YOUR OBJECTIVE: Return, from the listing below, every line that includes "This".

DATA FOR THE TASK:
===============

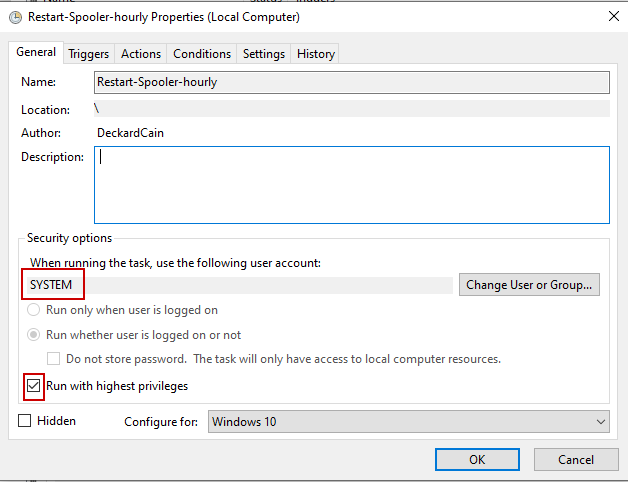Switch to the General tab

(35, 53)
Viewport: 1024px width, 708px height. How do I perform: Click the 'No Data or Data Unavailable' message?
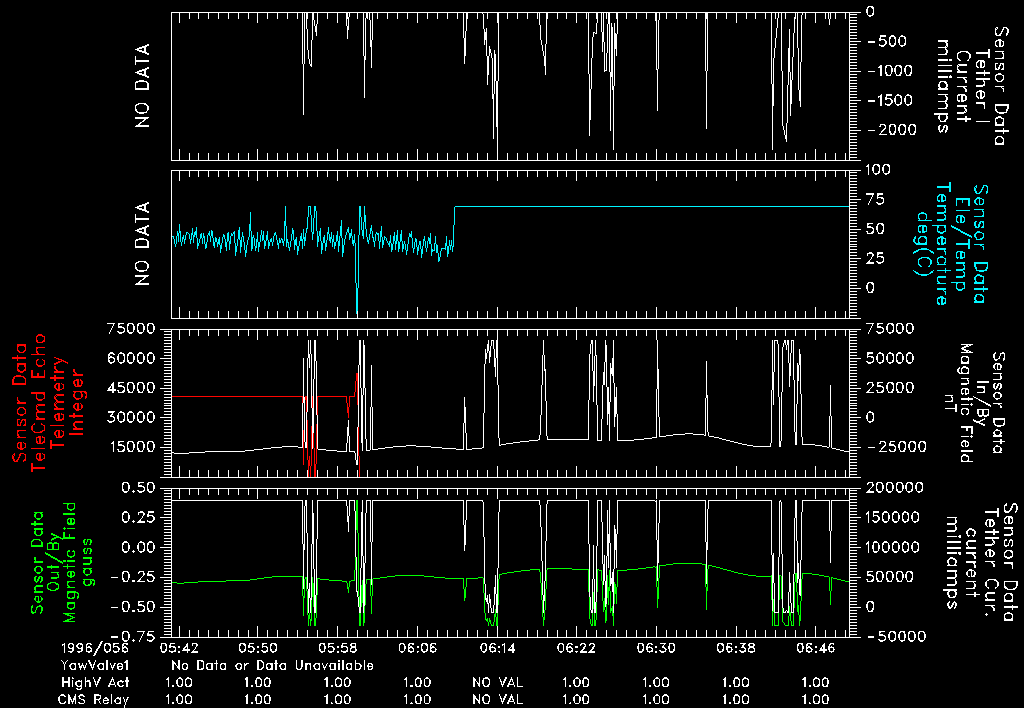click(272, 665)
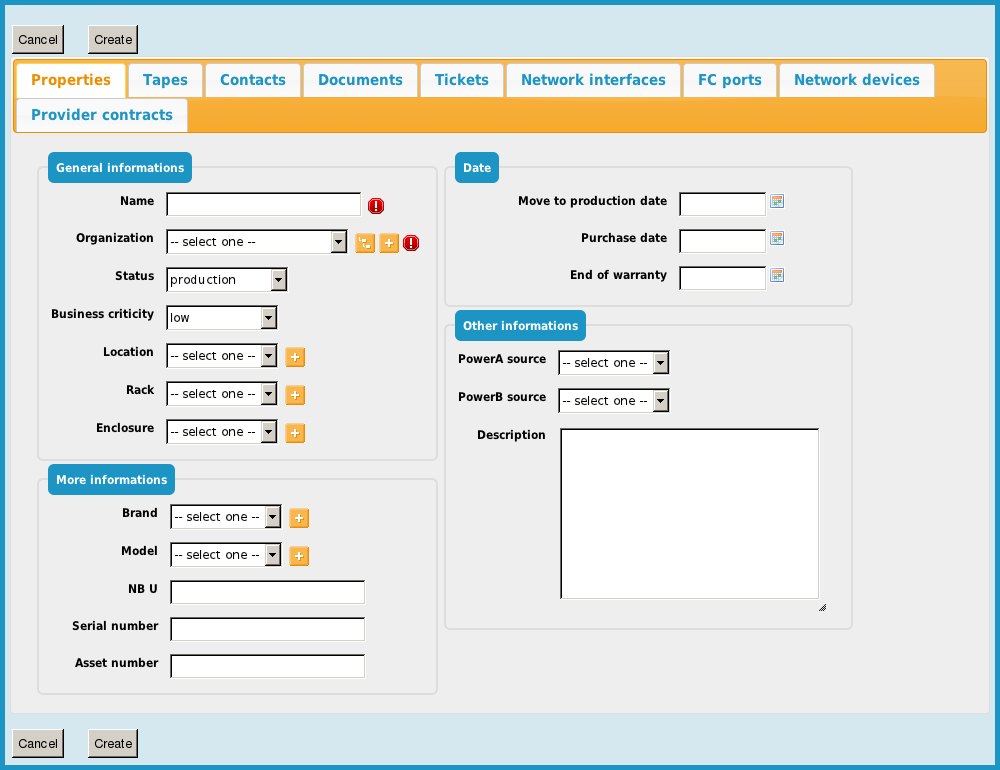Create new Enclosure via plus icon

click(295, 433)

===============

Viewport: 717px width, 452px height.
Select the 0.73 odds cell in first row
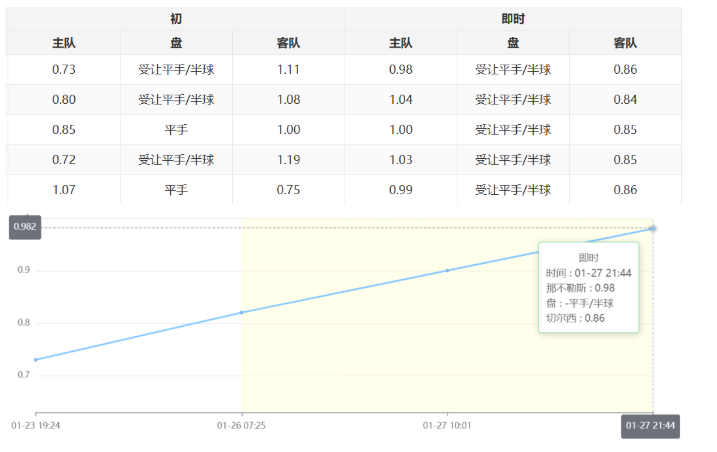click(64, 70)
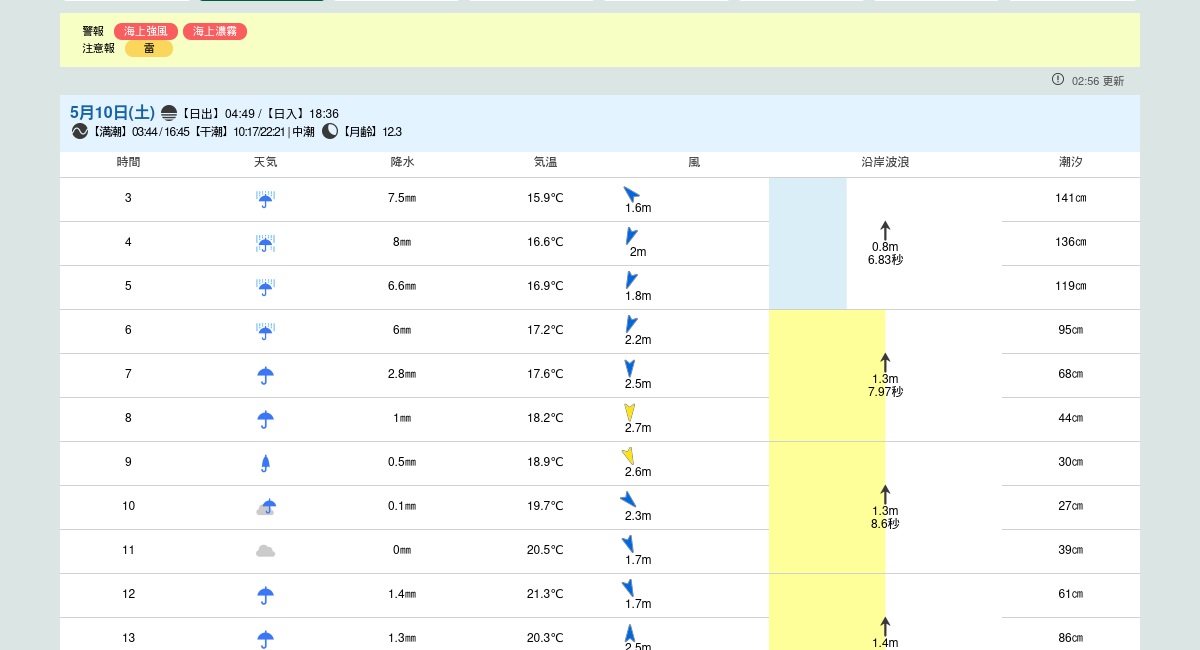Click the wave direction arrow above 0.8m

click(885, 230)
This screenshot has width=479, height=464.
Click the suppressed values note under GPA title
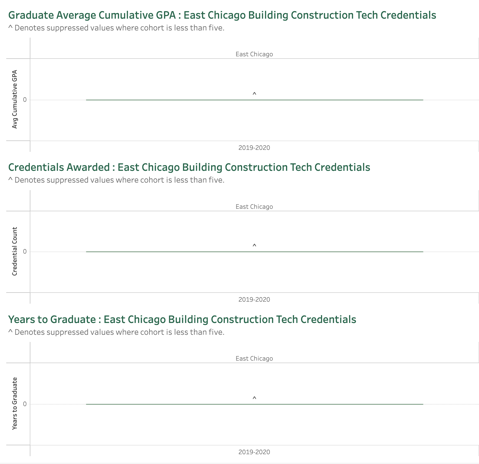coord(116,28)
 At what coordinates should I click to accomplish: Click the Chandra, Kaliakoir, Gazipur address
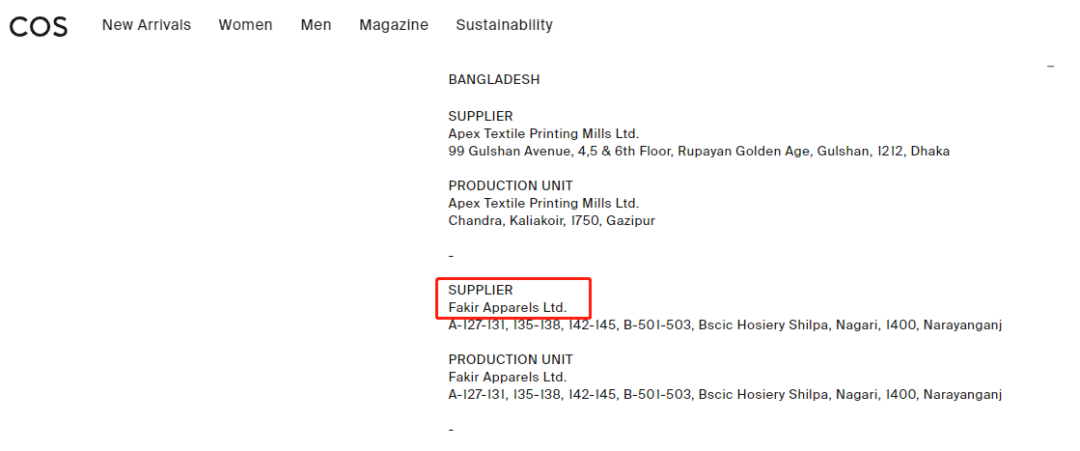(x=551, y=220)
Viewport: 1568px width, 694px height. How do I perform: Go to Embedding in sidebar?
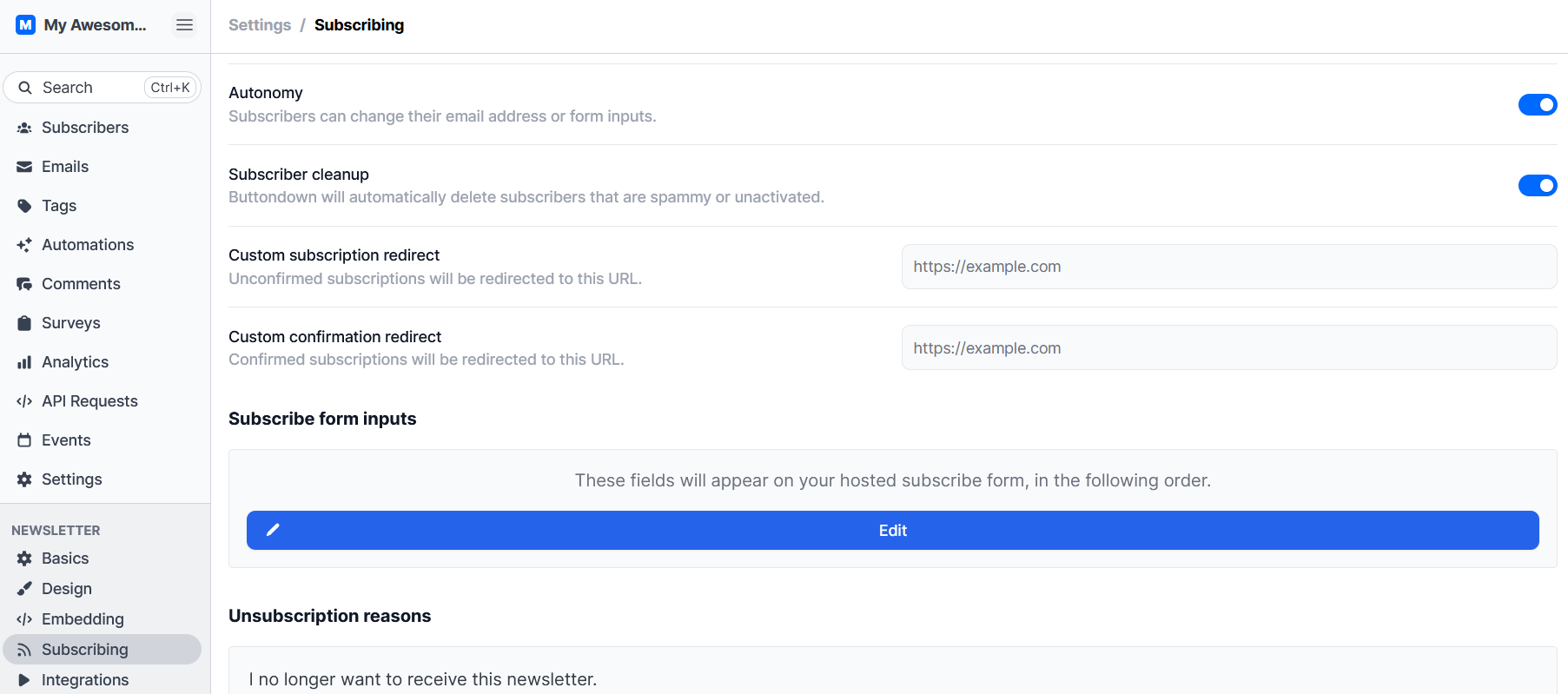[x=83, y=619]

===============

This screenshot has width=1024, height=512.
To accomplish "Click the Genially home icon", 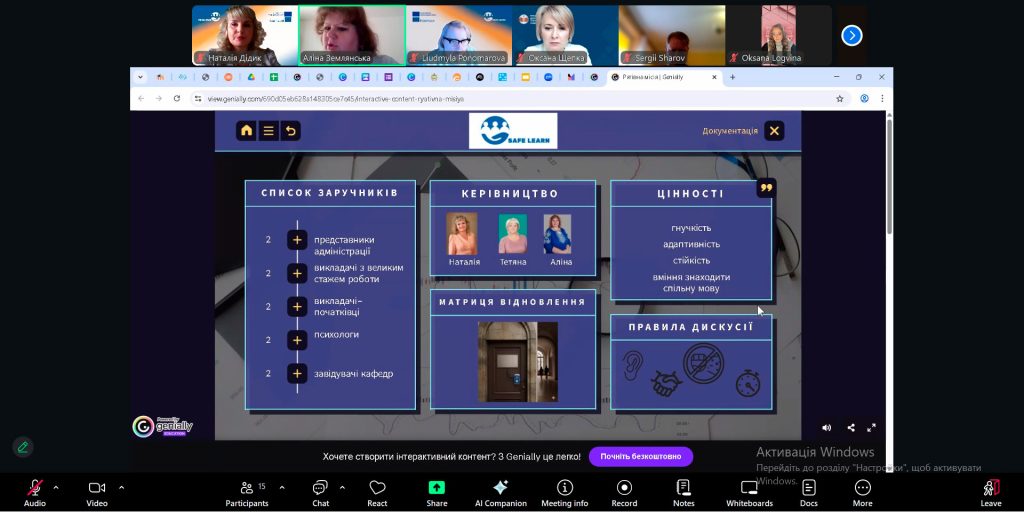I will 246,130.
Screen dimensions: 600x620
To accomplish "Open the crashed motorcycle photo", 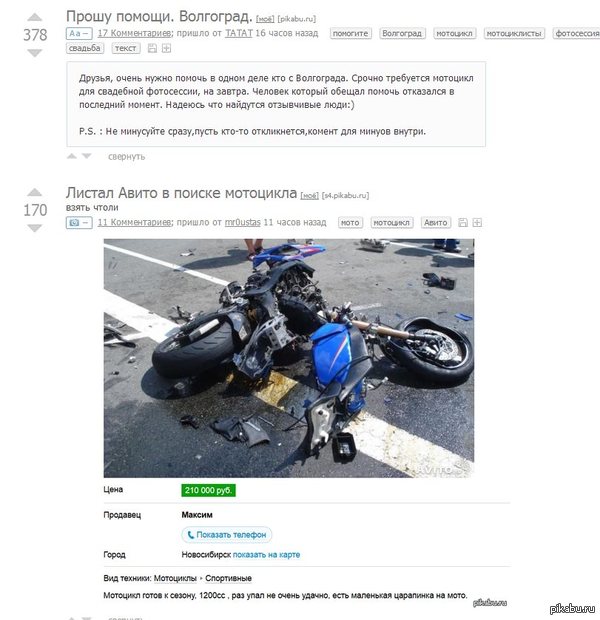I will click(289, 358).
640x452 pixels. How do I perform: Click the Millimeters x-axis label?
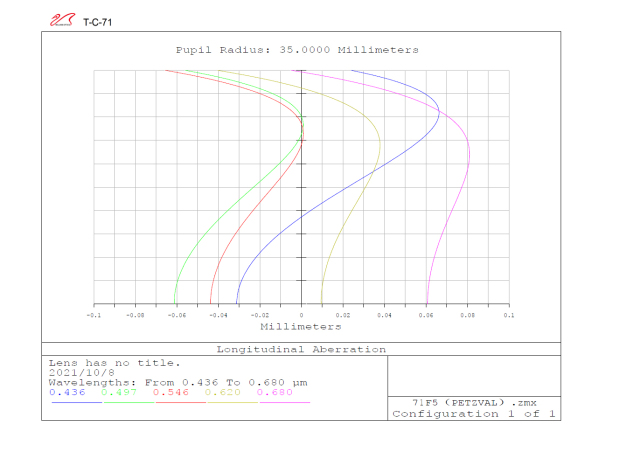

===============

FINAL ANSWER:
This screenshot has width=479, height=464.
This screenshot has width=1024, height=512.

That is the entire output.